» Working data:
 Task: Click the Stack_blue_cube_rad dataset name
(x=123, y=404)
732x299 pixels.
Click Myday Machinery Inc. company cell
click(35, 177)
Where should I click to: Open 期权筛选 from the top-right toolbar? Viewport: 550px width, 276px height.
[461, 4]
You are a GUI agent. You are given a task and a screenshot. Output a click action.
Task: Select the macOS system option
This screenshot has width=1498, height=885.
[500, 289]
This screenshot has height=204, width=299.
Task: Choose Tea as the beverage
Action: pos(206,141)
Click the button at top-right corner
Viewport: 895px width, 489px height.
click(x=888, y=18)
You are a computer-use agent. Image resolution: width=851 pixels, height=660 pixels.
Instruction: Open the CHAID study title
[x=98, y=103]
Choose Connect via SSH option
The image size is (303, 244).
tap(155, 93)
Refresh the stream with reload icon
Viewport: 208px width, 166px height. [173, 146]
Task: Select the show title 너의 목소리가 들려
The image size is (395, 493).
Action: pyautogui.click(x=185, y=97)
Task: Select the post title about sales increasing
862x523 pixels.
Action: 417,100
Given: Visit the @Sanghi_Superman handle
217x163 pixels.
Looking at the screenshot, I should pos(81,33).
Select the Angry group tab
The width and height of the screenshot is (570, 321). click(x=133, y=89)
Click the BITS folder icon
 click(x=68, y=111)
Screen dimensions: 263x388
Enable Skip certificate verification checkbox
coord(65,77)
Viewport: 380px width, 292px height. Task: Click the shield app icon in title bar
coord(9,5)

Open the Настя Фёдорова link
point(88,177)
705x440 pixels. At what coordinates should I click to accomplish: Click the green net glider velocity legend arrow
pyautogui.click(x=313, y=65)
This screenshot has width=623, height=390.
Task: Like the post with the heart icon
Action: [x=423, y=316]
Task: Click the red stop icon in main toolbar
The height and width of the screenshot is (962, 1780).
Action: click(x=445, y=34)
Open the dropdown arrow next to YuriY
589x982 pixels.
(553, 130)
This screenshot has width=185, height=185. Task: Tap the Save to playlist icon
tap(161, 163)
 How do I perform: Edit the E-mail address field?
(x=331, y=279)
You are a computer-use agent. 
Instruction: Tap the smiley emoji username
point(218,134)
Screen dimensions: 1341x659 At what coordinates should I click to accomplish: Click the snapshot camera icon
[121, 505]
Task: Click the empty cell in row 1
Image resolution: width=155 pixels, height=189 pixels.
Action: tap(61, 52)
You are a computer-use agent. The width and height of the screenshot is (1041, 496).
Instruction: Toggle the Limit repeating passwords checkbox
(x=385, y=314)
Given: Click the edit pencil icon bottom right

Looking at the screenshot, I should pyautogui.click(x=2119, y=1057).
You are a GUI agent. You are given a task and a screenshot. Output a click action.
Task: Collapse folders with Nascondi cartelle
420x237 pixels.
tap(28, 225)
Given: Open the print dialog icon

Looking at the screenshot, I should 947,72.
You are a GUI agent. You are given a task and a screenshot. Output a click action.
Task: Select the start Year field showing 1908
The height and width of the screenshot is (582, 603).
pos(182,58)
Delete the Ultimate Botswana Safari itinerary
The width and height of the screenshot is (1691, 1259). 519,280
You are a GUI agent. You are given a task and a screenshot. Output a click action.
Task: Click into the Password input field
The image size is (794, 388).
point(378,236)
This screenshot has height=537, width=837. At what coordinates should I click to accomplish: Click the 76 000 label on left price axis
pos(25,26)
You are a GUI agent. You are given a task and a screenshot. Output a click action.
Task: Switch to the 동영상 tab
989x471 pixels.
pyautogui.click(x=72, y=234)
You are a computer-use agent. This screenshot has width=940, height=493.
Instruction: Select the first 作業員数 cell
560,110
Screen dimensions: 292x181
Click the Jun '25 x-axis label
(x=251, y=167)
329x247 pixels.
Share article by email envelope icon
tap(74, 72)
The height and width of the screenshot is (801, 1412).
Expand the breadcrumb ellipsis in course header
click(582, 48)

» Work instructions:
Look through the records and copy down every line that holds "computer".

» Output for this task:
You are a computer-use agent. Image resolution: width=851 pixels, height=660 pixels.
You are a computer-use agent. 
You are a computer-use agent. The width and height of the screenshot is (1041, 496).
You are a computer-use agent. This screenshot has width=940, height=493.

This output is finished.